PAGE EXTRACT.
# Official Week 12 Thread:



## bball2223 (Jul 21, 2006)

The College regular season makes a beeline for it's final month this week as conference play heats up, let's check out the big matchups.

Highlight Games:


Monday:

#10 Marquette vs. #19 Notre Dame
#5 Oklahoma vs. Oklahoma State (Bedlam Game)


Tuesday:

#15 Texas vs. #23 Baylor
#18 Purdue vs. Wisconsin


Wednesday:

#1 Wake Forest vs. #2 Duke Game Of The Week
#3 UCONN vs. DePaul
#4 Pitt vs. #21 Villanova
#6 UNC vs. Florida State
#8 Syracuse vs. Providence
#12 Louisville vs. USF
#13 Xavier vs. Charlotte
#14 Georgetown vs. Cincinnati
#24 Memphis vs. ECU

Thursday:

#7 Michigan State vs. Iowa
#9 Clemson vs. Virginia Tech
#11 UCLA vs. Cal
#16 Arizona State vs. Washington State
#20 Minnesota vs. #24 Illinois
#22 St. Mary's vs. Gonzaga


Friday:

#17 Butler vs. Valparaiso


Saturday:

#1 Wake Forest vs. Georgia Tech
#3 UCONN vs. Providence
#4 Pitt vs. #19 Notre Dame
#5 Oklahoma vs. Iowa State
#6 UNC vs. NC State
#10 Marquette vs. #14 Georgetown
#11 UCLA vs. Stanford
#12 Louisville vs. West Virginia
#13 Xavier vs. UMASS
#15 Texas vs. Kansas State
#16 Arizona State vs. Washington
#18 Purdue vs. Michigan
#22 St. Marys vs. Portland
#23 Baylor vs. Missouri
Houston vs. #24 Memphis


Super Bowl Sunday:


#2 Duke vs. Virginia
#7 Michigan State vs. Penn State
#21 Villanova vs. Cincinnati
#24 Illinois vs. Iowa




Should be a great week of games.


----------



## Brian34Cook (Mar 26, 2003)

This Minnesota game scares the crap outta me even though we've beat em 19 straight times or something and they arent playin real good lately.. still its a road game.. take that I dont see how we lose to Iowa.. theres no way.. 7-2 start in the conference looks realistic.. heck I'll take 6-3 if we lose @ Minny.. sure as hell didnt expect that.. those 2 losses could have gone either way too..


----------



## HB (May 1, 2004)

Luke Harangody for what he does is really underrated


----------



## bball2223 (Jul 21, 2006)

HB said:


> Luke Harangody for what he does is really underrated


He is good but he takes sooooo many bad shots. I understand he is the go to guy but these 15 foot fadeaways with a hand in the face bad damn shots. You aren't Luke Michael Jordan Harangody.


----------



## HB (May 1, 2004)

Lines pointing to words and elements:
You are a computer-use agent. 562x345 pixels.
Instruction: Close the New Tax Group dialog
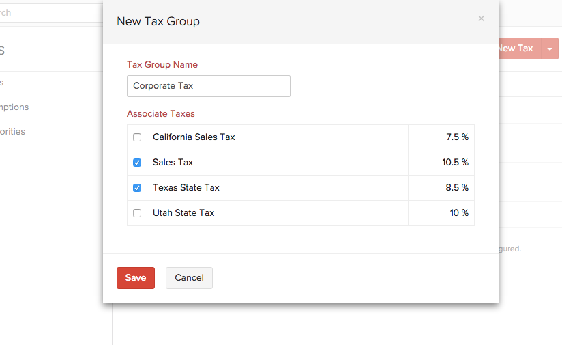click(481, 19)
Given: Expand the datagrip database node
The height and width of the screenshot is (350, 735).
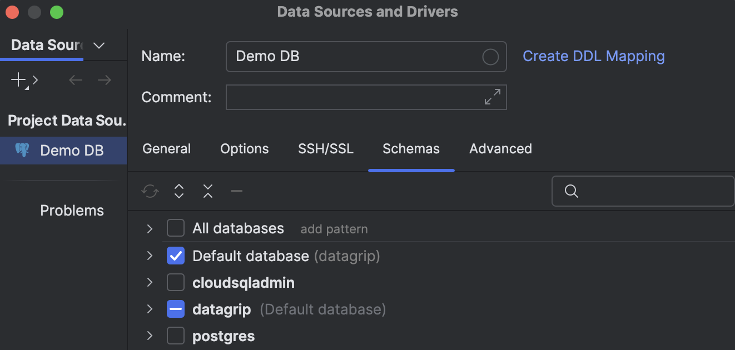Looking at the screenshot, I should coord(149,309).
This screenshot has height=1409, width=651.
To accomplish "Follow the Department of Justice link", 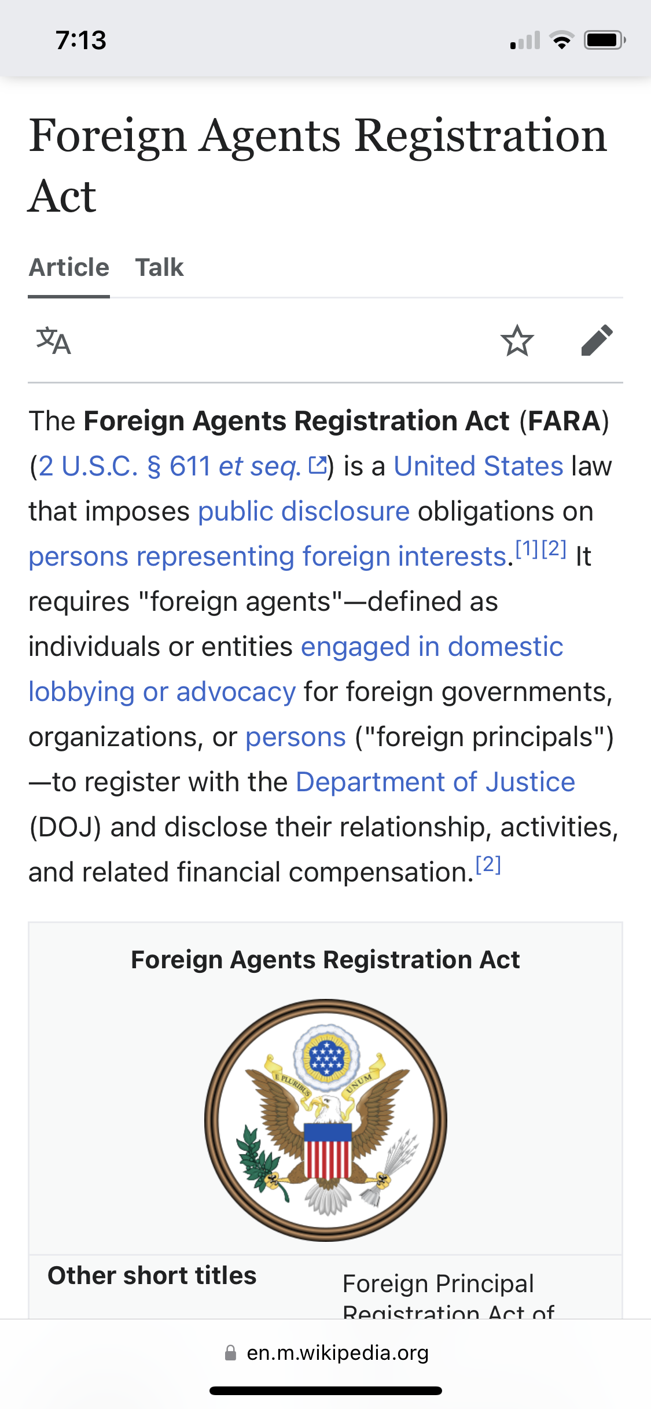I will [x=435, y=782].
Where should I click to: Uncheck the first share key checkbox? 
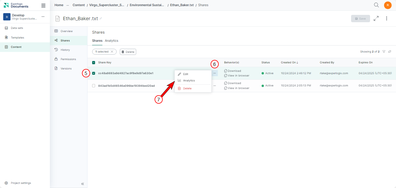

WRITTEN EXERCISE.
Answer these questions using the week 12 thread:
(a) Which matchup is marked as the Game Of The Week?
(b) On which day do #17 Butler and Valparaiso play?
(c) Which player does HB call underrated?
The lines above are not required for this exercise.

EXERCISE SOLUTION.
(a) #1 Wake Forest vs. #2 Duke
(b) Friday
(c) Luke Harangody